There are up to 3 Bandwidth extensions BW1, BW2, BW3.
_____________________
www.audiogrocery.com


----------



## mk282 (Jun 10, 2013)

argitoth @ 9.6.2013 said:


> Edit: that being said, is there a way to avoid making a "on_ui_control" for every single thing?



No, you have to have it. ui_control callback defines everything that needs to happen when you actually tweak the knob. That's how it works in KSP.


----------



## argitoth (Jun 10, 2013)

Awesome, making good progress here.

Question: Can you set a label to be hidden and in the background so that when you use the non pixel X Y positions to set controls, the label doesn't take up space? My goal is to make a label that has a large area, completely hidden, sits in the background of an area of the GUI, and then set the help text, so that wherever the mouse is WITHIN AN AREA the correct help text is displayed.

Possible?


----------



## Lindon (Jun 11, 2013)

Er I think I understand what you are trying to do. There is no on-over event to use in this hidden label, there's only the std on-click(which KSP calls on ui_control), so your label wont get to show anything until it is clicked. 

But why are you not using the $CONTROL_PAR_HELP to set help text?


set_control_par_str(get_ui_id($yourControl),$CONTROL_PAR_HELP,"your help text here...")

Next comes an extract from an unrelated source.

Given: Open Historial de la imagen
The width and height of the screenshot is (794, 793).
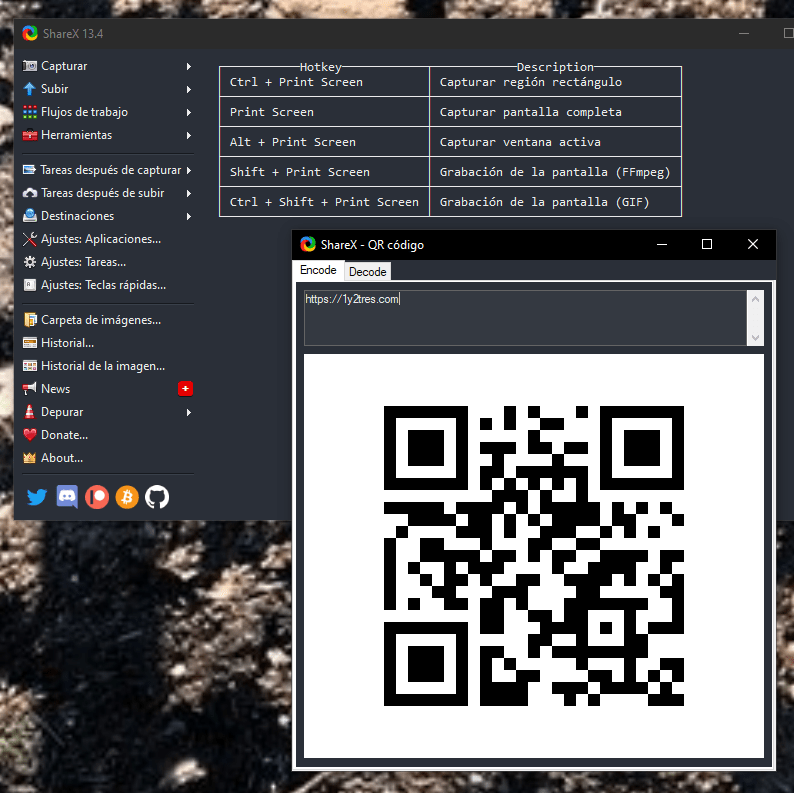Looking at the screenshot, I should coord(102,366).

This gets the outcome I think you are after...

LP


----------



## Lindon (Jun 11, 2013)

actually re-reading this may be what you are proposing with the label....you just need to be aware that the display order is based on declaration order AND widget type....and where the widget (say a button) is higher in the z-order than the label then the help text might not display...


----------



## mk282 (Jun 11, 2013)

ui_labels don't have ui_control callbacks.


----------



## Lindon (Jun 11, 2013)

Oops silly me. true, I just use single-image buttons instead. Still all that stuff about z-order still applies I think.


----------



## argitoth (Jun 11, 2013)

great, thanks!

Question: I'm trying to set the default value for an equalizer. I am able to set default values for compressor parameters, volume, panning, but the equalizer always defaults to 0... is this a Kontakt bug or is my code to blame?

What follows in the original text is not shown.